§ Instructions to follow: Restate the data below word for word. Skip any images it contains.

[Saved data entries]
━━━━
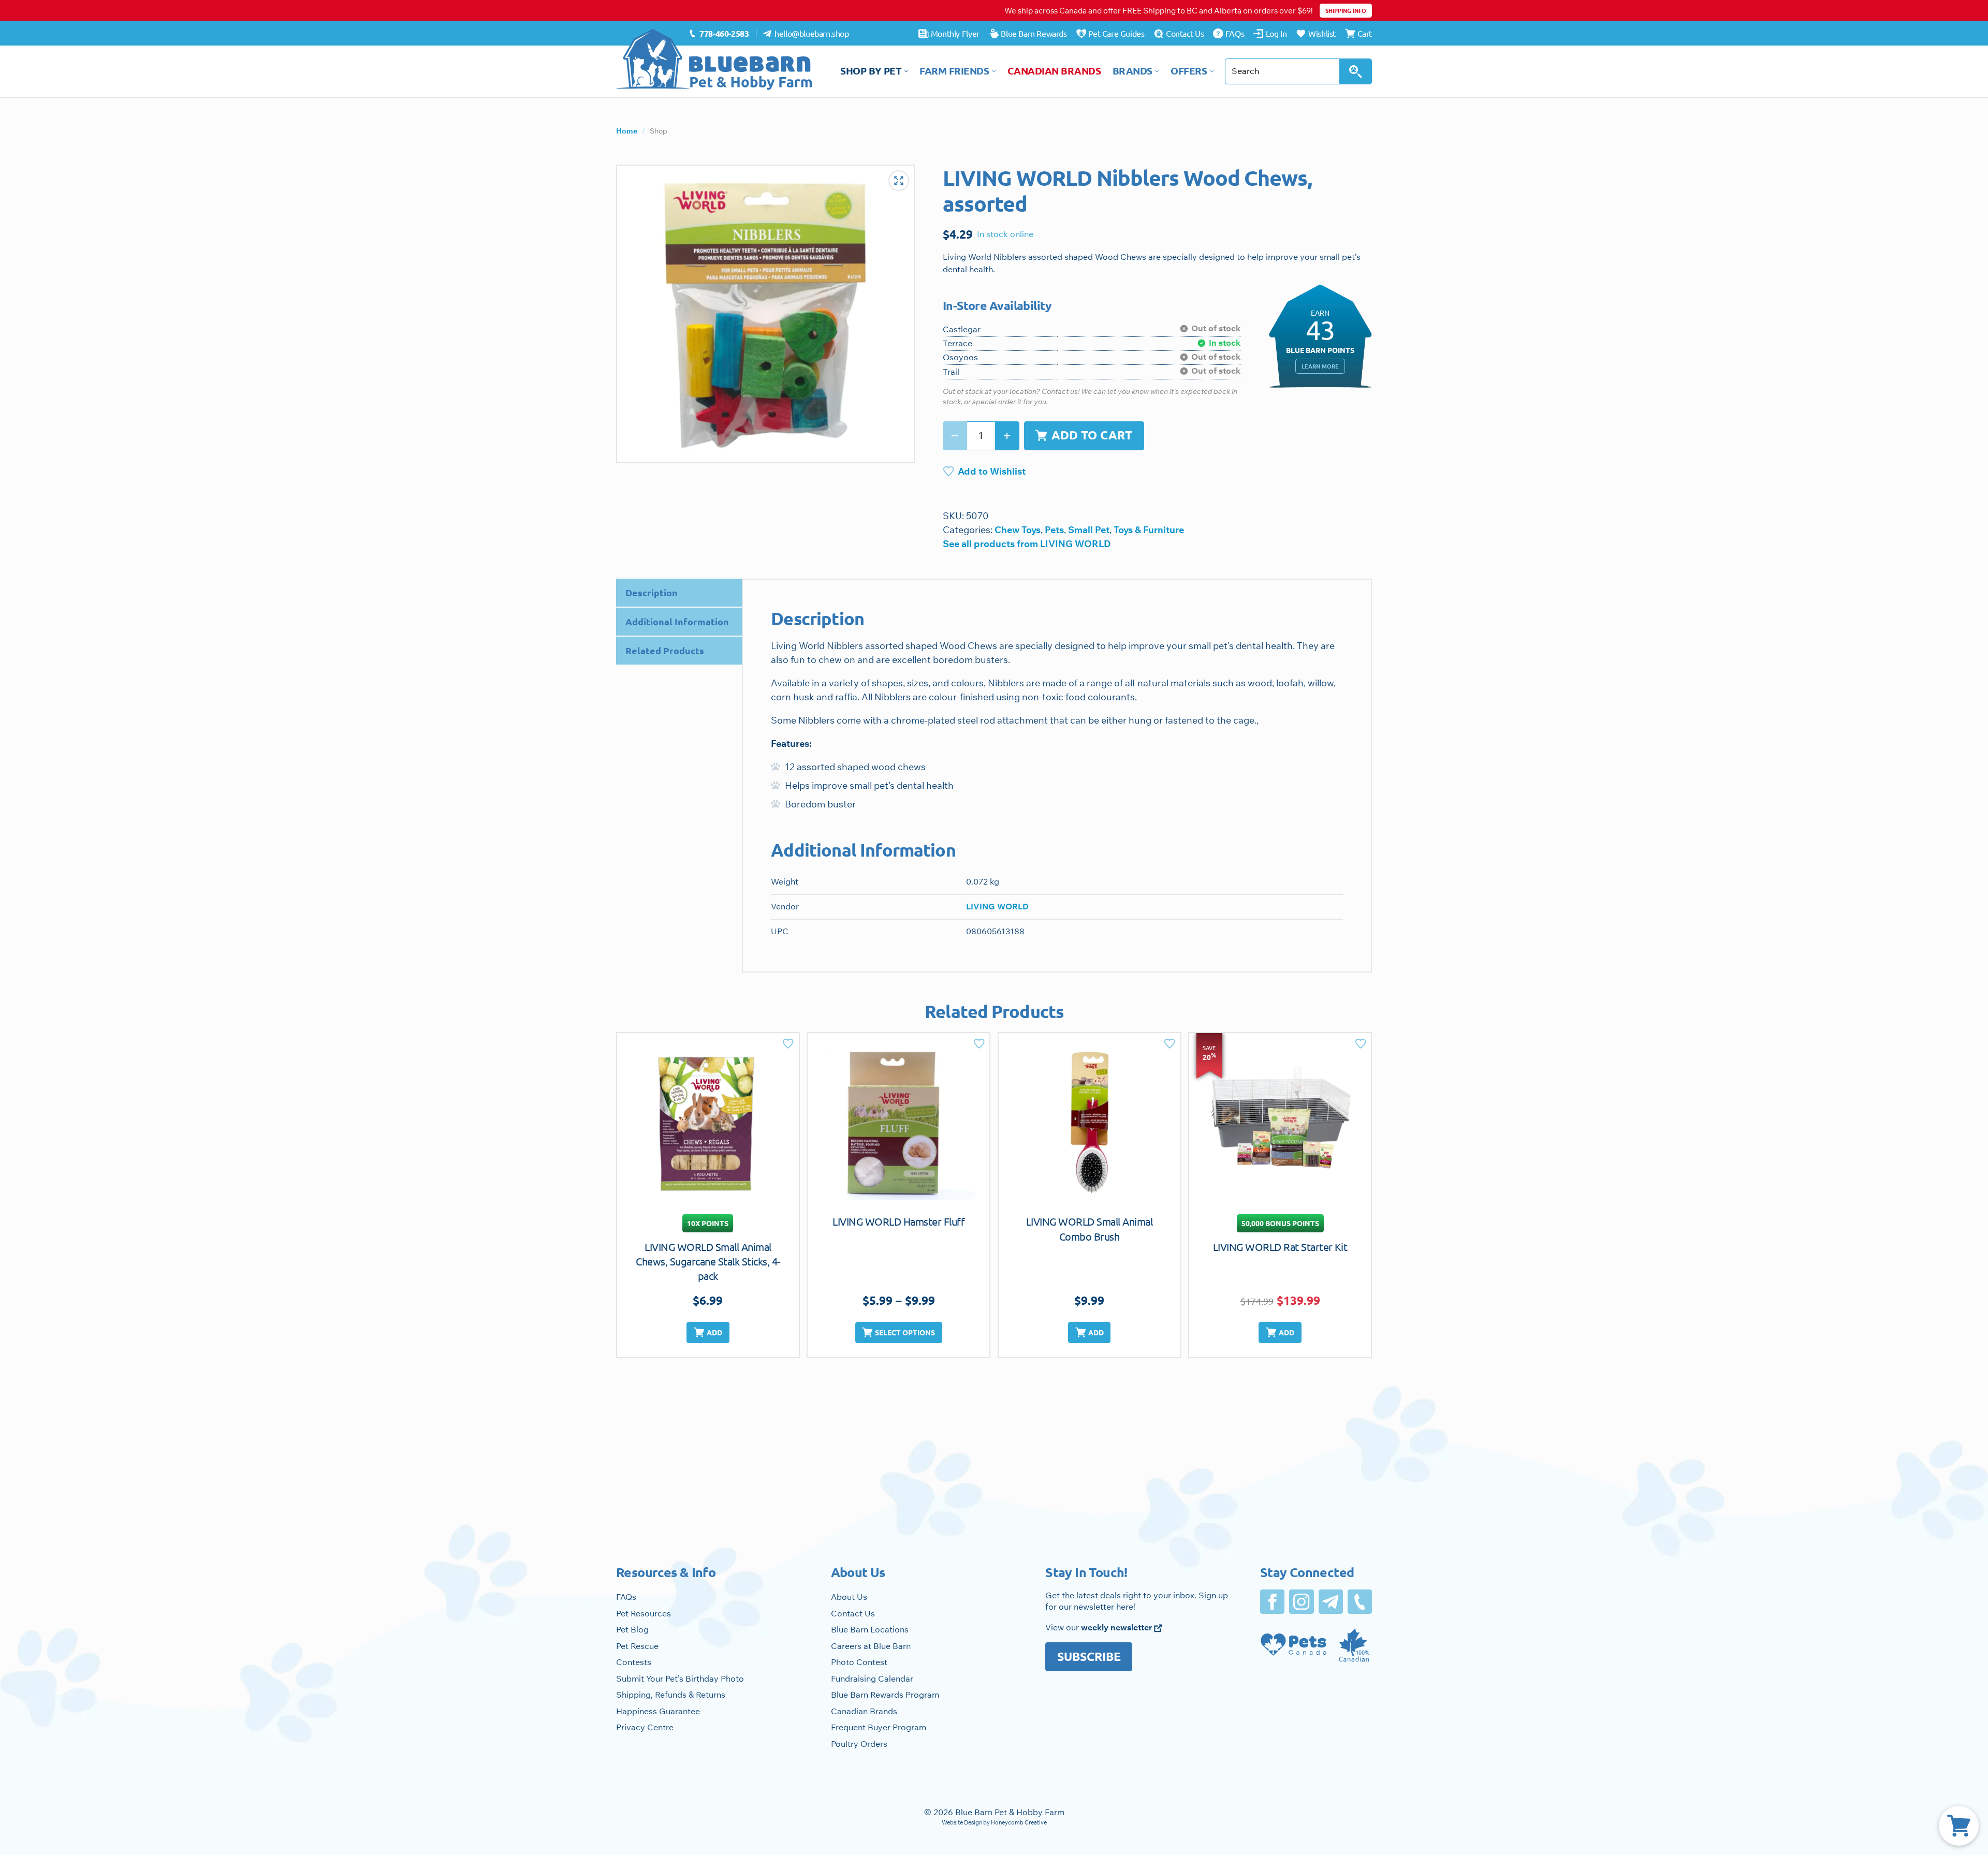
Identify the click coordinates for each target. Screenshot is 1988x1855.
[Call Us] (1360, 1601)
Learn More (1320, 366)
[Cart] (1959, 1826)
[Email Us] (1331, 1601)
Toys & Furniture (1149, 530)
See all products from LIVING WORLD (1027, 544)
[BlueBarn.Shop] (714, 59)
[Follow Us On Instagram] (1301, 1601)
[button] (707, 1332)
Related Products (664, 650)
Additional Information (677, 621)
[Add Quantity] (1007, 435)
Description (651, 592)
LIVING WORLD (997, 906)
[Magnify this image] (765, 314)
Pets (1054, 530)
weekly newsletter (1117, 1627)
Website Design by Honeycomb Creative (994, 1822)
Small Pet (1088, 530)
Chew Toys (1018, 530)
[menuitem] (719, 34)
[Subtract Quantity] (955, 435)
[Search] (1355, 71)
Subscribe (1089, 1656)
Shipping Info (1345, 10)
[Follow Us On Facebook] (1272, 1601)
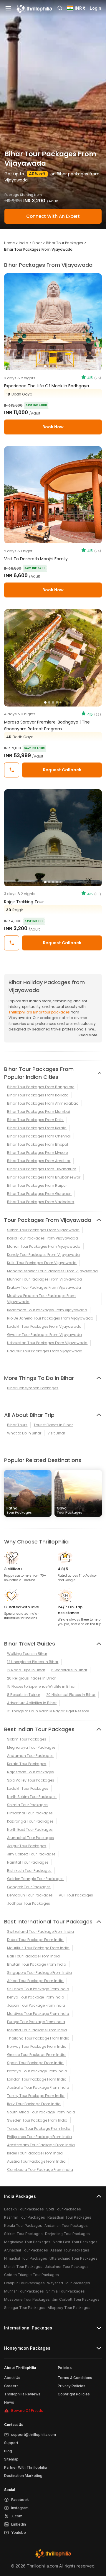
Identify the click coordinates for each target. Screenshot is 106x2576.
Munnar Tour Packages (24, 2291)
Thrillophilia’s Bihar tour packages (39, 1012)
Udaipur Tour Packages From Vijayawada (44, 1351)
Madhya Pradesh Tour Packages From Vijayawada (41, 1298)
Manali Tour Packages (23, 2266)
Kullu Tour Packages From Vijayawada (42, 1262)
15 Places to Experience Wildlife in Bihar (41, 1686)
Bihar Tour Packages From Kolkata (38, 1095)
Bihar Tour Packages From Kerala (37, 1127)
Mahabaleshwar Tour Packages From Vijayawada (52, 1271)
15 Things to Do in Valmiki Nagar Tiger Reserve (48, 1711)
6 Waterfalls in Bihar (69, 1669)
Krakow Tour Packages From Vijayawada (44, 1287)
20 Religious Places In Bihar (31, 1678)
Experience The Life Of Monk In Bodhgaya (46, 386)
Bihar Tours (17, 1424)
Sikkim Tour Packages (26, 1739)
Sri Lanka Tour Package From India (38, 1988)
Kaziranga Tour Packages (30, 1821)
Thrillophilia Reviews (22, 2394)
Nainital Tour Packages (28, 1862)
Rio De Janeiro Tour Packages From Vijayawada (50, 1318)
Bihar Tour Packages (64, 242)
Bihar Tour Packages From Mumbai (38, 1111)
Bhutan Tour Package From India (36, 1964)
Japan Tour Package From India (36, 2005)
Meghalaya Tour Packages (31, 1747)
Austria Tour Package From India (36, 2161)
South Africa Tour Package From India (41, 2112)
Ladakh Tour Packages (27, 1788)
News (9, 2402)
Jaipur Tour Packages (26, 1845)
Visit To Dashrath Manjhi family (36, 559)
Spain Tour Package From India (35, 2062)
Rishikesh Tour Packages (29, 1870)
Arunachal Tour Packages (30, 1837)
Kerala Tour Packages (26, 1763)
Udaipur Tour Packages (24, 2283)
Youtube (18, 2532)
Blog (8, 2451)
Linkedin (18, 2524)
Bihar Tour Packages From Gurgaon (39, 1193)
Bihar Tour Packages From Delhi (35, 1119)
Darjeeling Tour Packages (67, 2234)
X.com (16, 2516)
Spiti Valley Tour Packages (30, 1780)
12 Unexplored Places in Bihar (32, 1661)
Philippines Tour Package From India (39, 2136)
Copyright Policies (74, 2394)
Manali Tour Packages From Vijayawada (43, 1246)
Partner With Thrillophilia (25, 2467)
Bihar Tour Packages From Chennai (39, 1136)
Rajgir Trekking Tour (24, 902)
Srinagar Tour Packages (24, 2307)
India (23, 242)
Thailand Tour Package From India (38, 2038)
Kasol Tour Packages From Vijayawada (42, 1238)
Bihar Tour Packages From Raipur (37, 1185)
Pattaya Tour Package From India (37, 2071)
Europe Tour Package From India (36, 2021)
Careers (11, 2386)
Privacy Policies (71, 2386)
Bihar (37, 242)
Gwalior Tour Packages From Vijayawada (44, 1334)
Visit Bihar (56, 1433)
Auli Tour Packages (76, 1895)
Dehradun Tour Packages (30, 1895)
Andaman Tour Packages (30, 1755)
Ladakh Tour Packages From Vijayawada (44, 1326)
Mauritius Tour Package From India (38, 1947)
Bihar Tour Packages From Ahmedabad (43, 1103)
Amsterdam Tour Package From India (41, 2144)
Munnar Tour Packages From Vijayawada (44, 1279)
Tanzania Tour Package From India (38, 2128)
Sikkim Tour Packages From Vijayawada (43, 1229)
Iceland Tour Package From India (37, 2029)
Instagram (20, 2508)
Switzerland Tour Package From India (40, 1931)
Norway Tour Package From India (37, 2046)
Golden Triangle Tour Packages (35, 1878)
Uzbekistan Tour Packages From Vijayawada (47, 1342)
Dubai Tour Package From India (35, 1939)
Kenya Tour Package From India (35, 1997)
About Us (12, 2377)
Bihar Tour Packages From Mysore (37, 1152)
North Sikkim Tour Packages (32, 1796)
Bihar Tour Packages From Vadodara (40, 1201)
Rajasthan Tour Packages (30, 1772)
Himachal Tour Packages (30, 1813)
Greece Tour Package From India (36, 2054)
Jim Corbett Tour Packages (31, 1854)
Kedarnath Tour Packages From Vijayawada (47, 1309)
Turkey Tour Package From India (35, 2095)
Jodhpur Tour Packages (28, 1903)
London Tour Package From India (37, 2079)
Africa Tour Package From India (35, 1980)
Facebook (20, 2499)
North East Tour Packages (30, 1829)
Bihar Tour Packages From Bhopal (37, 1144)
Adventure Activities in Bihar (32, 1702)
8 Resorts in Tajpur (23, 1694)
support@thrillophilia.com (33, 2434)
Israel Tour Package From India (35, 2153)
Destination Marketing (23, 2475)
━━━━
§ Solution to the problem:
Identify the click coordinates for each target. Screenshot is 1988x1855.
[Call Us] (1360, 1601)
Learn More (1320, 366)
[Cart] (1959, 1826)
[Email Us] (1331, 1601)
Toys & Furniture (1149, 530)
See all products from LIVING WORLD (1027, 544)
[BlueBarn.Shop] (714, 59)
[Follow Us On Instagram] (1301, 1601)
[button] (707, 1332)
Related Products (664, 650)
Additional Information (677, 621)
[Add Quantity] (1007, 435)
Description (651, 592)
LIVING WORLD (997, 906)
[Magnify this image] (765, 314)
Pets (1054, 530)
weekly newsletter (1117, 1627)
Website Design by Honeycomb Creative (994, 1822)
Small Pet (1088, 530)
Chew Toys (1018, 530)
[menuitem] (719, 34)
[Subtract Quantity] (955, 435)
[Search] (1355, 71)
Subscribe (1089, 1656)
Shipping Info (1345, 10)
[Follow Us On Facebook] (1272, 1601)
Identify the click coordinates for each target. Screenshot is 106x2576.
Munnar Tour Packages (24, 2291)
Thrillophilia’s Bihar tour packages (39, 1012)
Udaipur Tour Packages From Vijayawada (44, 1351)
Madhya Pradesh Tour Packages From Vijayawada (41, 1298)
Manali Tour Packages (23, 2266)
Kullu Tour Packages From Vijayawada (42, 1262)
15 Places to Experience Wildlife in Bihar (41, 1686)
Bihar Tour Packages From Kolkata (38, 1095)
Bihar Tour Packages From Kerala (37, 1127)
Mahabaleshwar Tour Packages From Vijayawada (52, 1271)
15 Things to Do in Valmiki Nagar Tiger Reserve (48, 1711)
6 Waterfalls in Bihar (69, 1669)
Krakow Tour Packages From Vijayawada (44, 1287)
20 Religious Places In Bihar (31, 1678)
Experience The Life Of Monk In Bodhgaya (46, 386)
Bihar Tours (17, 1424)
Sikkim Tour Packages (26, 1739)
Sri Lanka Tour Package From India (38, 1988)
Kaziranga Tour Packages (30, 1821)
Thrillophilia Reviews (22, 2394)
Nainital Tour Packages (28, 1862)
Rio De Janeiro Tour Packages From Vijayawada (50, 1318)
Bihar Tour Packages (64, 242)
Bihar Tour Packages From Mumbai (38, 1111)
Bhutan Tour Package From India (36, 1964)
Japan Tour Package From India (36, 2005)
Meghalaya Tour Packages (31, 1747)
Austria Tour Package From India (36, 2161)
South Africa Tour Package From India (41, 2112)
Ladakh Tour Packages (27, 1788)
News (9, 2402)
Jaipur Tour Packages (26, 1845)
Visit To Dashrath Manjhi family (36, 559)
Spain Tour Package From India (35, 2062)
Rishikesh Tour Packages (29, 1870)
Arunachal Tour Packages (30, 1837)
Kerala Tour Packages (26, 1763)
Udaipur Tour Packages (24, 2283)
Youtube (18, 2532)
Blog (8, 2451)
Linkedin (18, 2524)
Bihar Tour Packages From Gurgaon (39, 1193)
Bihar Tour Packages From Delhi (35, 1119)
Darjeeling Tour Packages (67, 2234)
X.com (16, 2516)
Spiti Valley Tour Packages (30, 1780)
12 Unexplored Places in Bihar (32, 1661)
Philippines Tour Package From India (39, 2136)
Copyright Policies (74, 2394)
Manali Tour Packages From Vijayawada (43, 1246)
Partner With Thrillophilia (25, 2467)
Bihar Tour Packages From Chennai (39, 1136)
Rajgir Trekking Tour (24, 902)
Srinagar Tour Packages (24, 2307)
India (23, 242)
Thailand Tour Package From India (38, 2038)
Kasol Tour Packages From Vijayawada (42, 1238)
Bihar Tour Packages From Raipur (37, 1185)
Pattaya Tour Package From India (37, 2071)
Europe Tour Package From India (36, 2021)
Careers (11, 2386)
Privacy Policies (71, 2386)
Bihar (37, 242)
Gwalior Tour Packages From Vijayawada (44, 1334)
Visit Bihar (56, 1433)
Auli Tour Packages (76, 1895)
Dehradun Tour Packages (30, 1895)
Andaman Tour Packages (30, 1755)
Ladakh Tour Packages From Vijayawada (44, 1326)
Mauritius Tour Package From India (38, 1947)
Bihar Tour Packages From Ahmedabad (43, 1103)
Amsterdam Tour Package From India (41, 2144)
Munnar Tour Packages From Vijayawada (44, 1279)
Tanzania Tour Package From India (38, 2128)
Sikkim Tour Packages From Vijayawada (43, 1229)
Iceland Tour Package From India (37, 2029)
Instagram (20, 2508)
Switzerland Tour Package From India (40, 1931)
Norway Tour Package From India (37, 2046)
Golden Triangle Tour Packages (35, 1878)
Uzbekistan Tour Packages From Vijayawada (47, 1342)
Dubai Tour Package From India (35, 1939)
Kenya Tour Package From India (35, 1997)
About Us (12, 2377)
Bihar Tour Packages From Mysore (37, 1152)
North Sikkim Tour Packages (32, 1796)
Bihar Tour Packages From Vadodara (40, 1201)
Rajasthan Tour Packages (30, 1772)
Himachal Tour Packages (30, 1813)
Greece Tour Package From India (36, 2054)
Jim Corbett Tour Packages (31, 1854)
Kedarnath Tour Packages From Vijayawada (47, 1309)
Turkey Tour Package From India (35, 2095)
Jodhpur Tour Packages (28, 1903)
London Tour Package From India (37, 2079)
Africa Tour Package From India (35, 1980)
Facebook (20, 2499)
North East Tour Packages (30, 1829)
Bihar Tour Packages From Bhopal (37, 1144)
Adventure Activities in Bihar (32, 1702)
8 Resorts in Tajpur (23, 1694)
support@thrillophilia.com (33, 2434)
Israel Tour Package From India (35, 2153)
Destination Marketing (23, 2475)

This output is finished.